O  assentador já não faz parte do trabalho de barbeiro, as navalhas foram substituídas por lâminas partidas ao meio, nem mais a pedra para passar  pela cara. Ir ao barbeiro fazer a barba, sem se sentir um pelo ao passar a mão, é hábito que se perdeu definitivamente. Os barbeiros também foram acabando.
Entretanto em Alcobaça estabeleceram-se outros que por sua vez já lá vão, como o Nabais, o Zé do Aço (estabelecimento ao lado da antiga Casa Sineiro), o Artur Barbeiro (ao lado do atual Café Restaurante Trindade), o Maleiro (na Rua Alexandre Herculano perto da antiga loja de Gilberto Magalhães Coutinho) ou o Baeta (em frente ao Mosteiro).

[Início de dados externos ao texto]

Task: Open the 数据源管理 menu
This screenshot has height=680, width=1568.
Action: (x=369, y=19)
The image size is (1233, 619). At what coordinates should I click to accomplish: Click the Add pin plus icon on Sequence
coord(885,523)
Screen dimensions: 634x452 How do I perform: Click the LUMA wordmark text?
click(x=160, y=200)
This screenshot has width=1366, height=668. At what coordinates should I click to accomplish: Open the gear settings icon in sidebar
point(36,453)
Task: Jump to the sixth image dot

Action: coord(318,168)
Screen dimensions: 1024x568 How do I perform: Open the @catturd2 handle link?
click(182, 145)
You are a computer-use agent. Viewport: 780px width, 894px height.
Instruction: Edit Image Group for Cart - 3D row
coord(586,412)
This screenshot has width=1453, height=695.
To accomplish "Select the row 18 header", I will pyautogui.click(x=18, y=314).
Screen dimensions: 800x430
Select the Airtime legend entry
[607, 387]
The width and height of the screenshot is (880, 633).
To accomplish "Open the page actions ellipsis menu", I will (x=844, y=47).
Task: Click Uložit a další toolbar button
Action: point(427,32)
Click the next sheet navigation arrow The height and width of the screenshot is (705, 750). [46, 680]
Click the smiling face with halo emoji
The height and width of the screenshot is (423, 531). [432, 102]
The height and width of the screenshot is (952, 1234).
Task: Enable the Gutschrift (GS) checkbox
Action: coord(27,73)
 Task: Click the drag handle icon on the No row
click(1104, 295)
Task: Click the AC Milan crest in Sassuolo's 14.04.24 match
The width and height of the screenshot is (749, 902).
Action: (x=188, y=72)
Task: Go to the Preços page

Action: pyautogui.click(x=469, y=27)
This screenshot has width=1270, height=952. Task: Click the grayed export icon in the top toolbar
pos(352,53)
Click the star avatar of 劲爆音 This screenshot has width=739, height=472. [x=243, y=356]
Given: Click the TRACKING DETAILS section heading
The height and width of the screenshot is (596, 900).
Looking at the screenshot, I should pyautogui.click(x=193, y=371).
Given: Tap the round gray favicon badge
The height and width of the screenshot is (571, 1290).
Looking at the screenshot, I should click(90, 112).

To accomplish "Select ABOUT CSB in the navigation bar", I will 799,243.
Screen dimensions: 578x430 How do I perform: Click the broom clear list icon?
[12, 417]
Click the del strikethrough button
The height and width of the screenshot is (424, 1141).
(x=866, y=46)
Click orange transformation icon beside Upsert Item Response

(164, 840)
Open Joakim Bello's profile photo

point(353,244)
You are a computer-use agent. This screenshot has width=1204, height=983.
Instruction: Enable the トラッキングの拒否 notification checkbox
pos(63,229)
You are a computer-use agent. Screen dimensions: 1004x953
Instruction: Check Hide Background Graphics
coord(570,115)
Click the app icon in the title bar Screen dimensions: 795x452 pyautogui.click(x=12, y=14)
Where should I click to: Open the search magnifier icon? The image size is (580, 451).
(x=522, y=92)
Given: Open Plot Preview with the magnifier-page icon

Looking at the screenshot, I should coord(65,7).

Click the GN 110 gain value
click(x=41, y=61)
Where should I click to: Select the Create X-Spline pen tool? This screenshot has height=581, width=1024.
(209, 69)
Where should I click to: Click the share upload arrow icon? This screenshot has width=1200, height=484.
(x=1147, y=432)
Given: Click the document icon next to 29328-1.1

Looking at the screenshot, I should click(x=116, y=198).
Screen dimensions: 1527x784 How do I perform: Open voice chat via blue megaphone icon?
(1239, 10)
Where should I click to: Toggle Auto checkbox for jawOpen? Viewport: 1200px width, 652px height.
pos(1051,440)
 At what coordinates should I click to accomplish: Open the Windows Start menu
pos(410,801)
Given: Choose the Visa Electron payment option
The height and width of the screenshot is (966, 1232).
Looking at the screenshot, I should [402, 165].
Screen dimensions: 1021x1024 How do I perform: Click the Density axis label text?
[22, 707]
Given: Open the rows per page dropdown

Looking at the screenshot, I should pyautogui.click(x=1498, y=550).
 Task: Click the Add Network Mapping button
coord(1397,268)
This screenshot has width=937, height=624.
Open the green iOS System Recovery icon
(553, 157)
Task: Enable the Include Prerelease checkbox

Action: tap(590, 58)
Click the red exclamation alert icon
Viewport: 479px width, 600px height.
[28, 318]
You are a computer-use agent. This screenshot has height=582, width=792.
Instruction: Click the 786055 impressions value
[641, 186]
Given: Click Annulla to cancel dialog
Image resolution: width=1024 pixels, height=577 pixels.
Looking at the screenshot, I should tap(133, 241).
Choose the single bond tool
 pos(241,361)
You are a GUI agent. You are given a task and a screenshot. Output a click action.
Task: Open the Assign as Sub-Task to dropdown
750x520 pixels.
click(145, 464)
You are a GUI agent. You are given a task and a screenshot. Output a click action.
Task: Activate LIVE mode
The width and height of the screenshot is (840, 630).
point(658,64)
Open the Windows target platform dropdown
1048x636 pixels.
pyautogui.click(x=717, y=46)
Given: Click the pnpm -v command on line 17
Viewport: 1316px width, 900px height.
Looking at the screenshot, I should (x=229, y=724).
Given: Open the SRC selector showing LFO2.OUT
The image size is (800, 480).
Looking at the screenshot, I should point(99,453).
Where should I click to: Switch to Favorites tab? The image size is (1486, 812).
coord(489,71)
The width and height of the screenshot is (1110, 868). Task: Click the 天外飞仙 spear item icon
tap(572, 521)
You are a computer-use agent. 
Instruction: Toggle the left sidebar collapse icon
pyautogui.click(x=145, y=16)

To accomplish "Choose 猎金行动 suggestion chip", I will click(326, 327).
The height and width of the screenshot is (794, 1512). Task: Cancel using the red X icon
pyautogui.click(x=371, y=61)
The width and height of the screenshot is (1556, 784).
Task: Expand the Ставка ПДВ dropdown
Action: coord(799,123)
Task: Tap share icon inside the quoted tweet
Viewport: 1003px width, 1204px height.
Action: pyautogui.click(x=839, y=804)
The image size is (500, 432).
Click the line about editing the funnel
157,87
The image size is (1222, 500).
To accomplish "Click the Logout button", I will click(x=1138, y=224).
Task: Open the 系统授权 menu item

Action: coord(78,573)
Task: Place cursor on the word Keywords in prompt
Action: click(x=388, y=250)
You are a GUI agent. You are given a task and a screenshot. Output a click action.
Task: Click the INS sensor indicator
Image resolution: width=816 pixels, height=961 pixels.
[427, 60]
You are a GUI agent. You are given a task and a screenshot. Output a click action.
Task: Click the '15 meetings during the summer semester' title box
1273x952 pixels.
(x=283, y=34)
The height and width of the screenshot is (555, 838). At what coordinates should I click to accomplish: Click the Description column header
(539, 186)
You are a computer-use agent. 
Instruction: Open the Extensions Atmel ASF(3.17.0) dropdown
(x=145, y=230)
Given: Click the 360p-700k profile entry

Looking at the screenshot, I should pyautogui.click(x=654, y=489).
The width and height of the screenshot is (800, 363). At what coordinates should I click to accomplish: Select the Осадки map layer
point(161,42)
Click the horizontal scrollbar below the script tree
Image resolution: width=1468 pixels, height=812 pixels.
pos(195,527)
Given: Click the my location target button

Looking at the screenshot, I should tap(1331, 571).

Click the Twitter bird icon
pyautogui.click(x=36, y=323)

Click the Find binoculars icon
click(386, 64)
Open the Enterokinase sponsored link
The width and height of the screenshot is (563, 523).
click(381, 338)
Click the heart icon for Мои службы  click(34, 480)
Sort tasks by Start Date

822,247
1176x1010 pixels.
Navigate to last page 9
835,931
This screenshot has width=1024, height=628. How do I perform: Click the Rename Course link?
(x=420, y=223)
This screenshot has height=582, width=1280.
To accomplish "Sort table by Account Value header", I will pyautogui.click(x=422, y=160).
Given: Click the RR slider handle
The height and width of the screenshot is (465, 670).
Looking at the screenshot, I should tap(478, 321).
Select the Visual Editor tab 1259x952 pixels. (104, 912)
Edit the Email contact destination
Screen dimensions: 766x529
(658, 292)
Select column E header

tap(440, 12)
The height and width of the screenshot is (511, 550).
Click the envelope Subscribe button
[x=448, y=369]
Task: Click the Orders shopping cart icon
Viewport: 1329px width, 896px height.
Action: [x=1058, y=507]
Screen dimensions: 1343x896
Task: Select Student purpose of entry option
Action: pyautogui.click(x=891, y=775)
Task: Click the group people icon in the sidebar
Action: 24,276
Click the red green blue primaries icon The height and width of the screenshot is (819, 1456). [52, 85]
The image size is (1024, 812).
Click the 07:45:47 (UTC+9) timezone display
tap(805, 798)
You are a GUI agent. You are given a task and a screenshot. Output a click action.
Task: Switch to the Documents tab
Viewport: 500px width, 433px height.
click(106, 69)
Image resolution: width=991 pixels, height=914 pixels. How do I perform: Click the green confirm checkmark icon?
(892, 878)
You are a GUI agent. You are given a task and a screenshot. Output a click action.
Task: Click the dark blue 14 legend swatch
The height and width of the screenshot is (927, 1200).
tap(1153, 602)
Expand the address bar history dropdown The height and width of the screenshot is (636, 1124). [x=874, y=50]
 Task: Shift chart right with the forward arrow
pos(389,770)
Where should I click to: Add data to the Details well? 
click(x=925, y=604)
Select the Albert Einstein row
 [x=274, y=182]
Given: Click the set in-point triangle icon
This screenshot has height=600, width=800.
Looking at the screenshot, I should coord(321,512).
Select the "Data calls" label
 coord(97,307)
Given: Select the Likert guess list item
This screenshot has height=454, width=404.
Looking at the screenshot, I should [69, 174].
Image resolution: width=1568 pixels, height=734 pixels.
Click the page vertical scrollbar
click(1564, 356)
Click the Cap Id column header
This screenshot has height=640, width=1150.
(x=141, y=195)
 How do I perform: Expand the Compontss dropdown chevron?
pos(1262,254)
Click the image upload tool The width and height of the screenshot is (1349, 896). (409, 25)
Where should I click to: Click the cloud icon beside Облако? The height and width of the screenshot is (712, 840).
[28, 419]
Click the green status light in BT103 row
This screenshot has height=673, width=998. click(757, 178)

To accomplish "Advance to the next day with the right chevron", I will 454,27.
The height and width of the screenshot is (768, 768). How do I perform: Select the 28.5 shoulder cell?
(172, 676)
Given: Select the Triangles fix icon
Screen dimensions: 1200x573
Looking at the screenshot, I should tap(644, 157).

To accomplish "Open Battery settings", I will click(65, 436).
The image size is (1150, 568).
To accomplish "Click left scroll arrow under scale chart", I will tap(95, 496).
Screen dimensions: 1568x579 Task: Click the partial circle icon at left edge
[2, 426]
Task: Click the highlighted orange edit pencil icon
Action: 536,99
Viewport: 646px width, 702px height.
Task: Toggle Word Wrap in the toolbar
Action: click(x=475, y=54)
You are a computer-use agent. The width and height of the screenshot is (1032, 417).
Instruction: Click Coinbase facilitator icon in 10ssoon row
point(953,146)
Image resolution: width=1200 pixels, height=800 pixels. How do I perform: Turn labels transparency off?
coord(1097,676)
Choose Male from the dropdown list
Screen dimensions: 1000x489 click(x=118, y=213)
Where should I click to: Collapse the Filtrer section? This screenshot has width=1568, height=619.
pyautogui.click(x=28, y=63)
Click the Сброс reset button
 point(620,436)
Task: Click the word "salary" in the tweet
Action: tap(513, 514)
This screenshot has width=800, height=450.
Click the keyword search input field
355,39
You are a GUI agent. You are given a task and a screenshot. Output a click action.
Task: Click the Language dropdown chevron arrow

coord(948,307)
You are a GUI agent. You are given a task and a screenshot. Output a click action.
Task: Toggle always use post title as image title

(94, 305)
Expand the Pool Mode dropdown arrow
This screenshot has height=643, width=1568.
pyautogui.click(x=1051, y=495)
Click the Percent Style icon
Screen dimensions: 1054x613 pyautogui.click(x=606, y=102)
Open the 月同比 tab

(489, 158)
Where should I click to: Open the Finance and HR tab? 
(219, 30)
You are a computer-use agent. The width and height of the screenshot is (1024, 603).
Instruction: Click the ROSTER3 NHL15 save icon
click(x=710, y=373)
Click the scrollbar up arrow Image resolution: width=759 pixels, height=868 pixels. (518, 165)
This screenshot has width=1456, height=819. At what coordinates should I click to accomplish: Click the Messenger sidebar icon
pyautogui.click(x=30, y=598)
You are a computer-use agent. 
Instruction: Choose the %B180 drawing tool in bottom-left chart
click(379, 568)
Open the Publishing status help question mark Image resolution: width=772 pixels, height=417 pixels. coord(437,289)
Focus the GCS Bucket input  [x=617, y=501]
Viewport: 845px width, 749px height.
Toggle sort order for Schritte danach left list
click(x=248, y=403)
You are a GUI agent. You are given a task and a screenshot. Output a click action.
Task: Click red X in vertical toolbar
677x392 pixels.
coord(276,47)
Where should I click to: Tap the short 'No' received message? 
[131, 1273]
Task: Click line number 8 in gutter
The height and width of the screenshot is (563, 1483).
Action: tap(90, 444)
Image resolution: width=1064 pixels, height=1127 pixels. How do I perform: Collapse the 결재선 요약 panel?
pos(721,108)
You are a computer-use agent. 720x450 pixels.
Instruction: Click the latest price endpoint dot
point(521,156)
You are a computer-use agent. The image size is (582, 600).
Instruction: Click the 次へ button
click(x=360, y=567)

Um barbeiro em Alcobaça era senhor de estabelecimento discreto, em geral pequeno com o chão aos quadradinhos vermelhos e beijes, paredes revestidas de azulejos brancos e espelhos sem moldura. Uma ou duas cadeiras de barbeiro, difíceis de consertar, porque não havia peças em Alcobaça (só em Lisboa) que lhe valessem. O som da rádio (telefonia), saía de umas pequenas colunas e mesmo, ainda que com pouco uso, parecia que o aparelho queria mostrar que já precisava de reforma. Um ou dois calendários de parede mostravam dias longos, cansados os pés e braços de tanto labutar. Na mesa de madeira ao lado das quatro ou cinco cadeiras para quem esperava (por princípio nunca havia marcações), encontravam-se revistas  e jornais, por vezes com alguns dias.